Novel Small-Molecule Inhibitors of Protein Kinase C Epsilon Reduce Ethanol Consumption in Mice

BACKGROUND: Despite the high cost and widespread prevalence of alcohol use disorders, treatment options are limited, underscoring the need for new, effective medications. Previous results using protein kinase C epsilon (PKC epsilon) knockout mice, RNA interference against PKC epsilon, and peptide inhibitors of PKC epsilon predict that small-molecule inhibitors of PKCe should reduce alcohol consumption in humans. METHODS: We designed a new class of PKC epsilon inhibitors based on the Rho-associated protein kinase (ROCK) inhibitor Y-27632. In vitro kinase and binding assays were used to identify the most potent compounds. Their effects on ethanol-stimulated synaptic transmission; ethanol, sucrose, and quinine consumption; ethanol-induced loss of righting; and ethanol clearance were studied in mice.

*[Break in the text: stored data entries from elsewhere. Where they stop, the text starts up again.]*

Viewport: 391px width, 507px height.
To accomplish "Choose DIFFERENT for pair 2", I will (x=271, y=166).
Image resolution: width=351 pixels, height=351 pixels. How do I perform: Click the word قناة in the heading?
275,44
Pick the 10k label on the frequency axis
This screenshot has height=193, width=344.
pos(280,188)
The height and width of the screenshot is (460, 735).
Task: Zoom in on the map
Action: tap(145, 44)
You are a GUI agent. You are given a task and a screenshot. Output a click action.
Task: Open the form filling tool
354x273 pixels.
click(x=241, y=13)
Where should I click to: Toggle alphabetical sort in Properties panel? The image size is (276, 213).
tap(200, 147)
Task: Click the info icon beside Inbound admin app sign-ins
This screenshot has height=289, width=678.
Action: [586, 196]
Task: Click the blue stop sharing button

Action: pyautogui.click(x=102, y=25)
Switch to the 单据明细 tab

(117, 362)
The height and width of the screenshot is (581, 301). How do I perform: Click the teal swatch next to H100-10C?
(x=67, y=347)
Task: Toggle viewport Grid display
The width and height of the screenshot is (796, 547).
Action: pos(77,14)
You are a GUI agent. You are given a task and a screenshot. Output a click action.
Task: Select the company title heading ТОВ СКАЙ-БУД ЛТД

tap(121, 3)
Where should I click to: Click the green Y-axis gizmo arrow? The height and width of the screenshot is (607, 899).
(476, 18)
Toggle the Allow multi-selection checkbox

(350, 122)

RESULTS: We identified two compounds that inhibited PKCe with Ki <20 nM, showed selectivity for PKC epsilon over other kinases, crossed the blood-brain barrier, achieved effective concentrations in mouse brain, prevented ethanol-stimulated gamma-aminobutyric acid release in the central amygdala, and reduced ethanol consumption when administered intraperitoneally at 40 mg/kg in wild-type but not in Prkce(-/-) mice. One compound also reduced sucrose and saccharin consumption, while the other was selective for ethanol. Both transiently impaired locomotion through an off-target effect that did not interfere with their ability to reduce ethanol intake. One compound prolonged recovery from ethanol-induced loss of righting but this was also due to an off-target effect since it was present in Prkce(-/-) mice. Neither altered ethanol clearance. CONCLUSIONS: These results identify lead compounds for development of PKCe inhibitors that reduce alcohol consumption.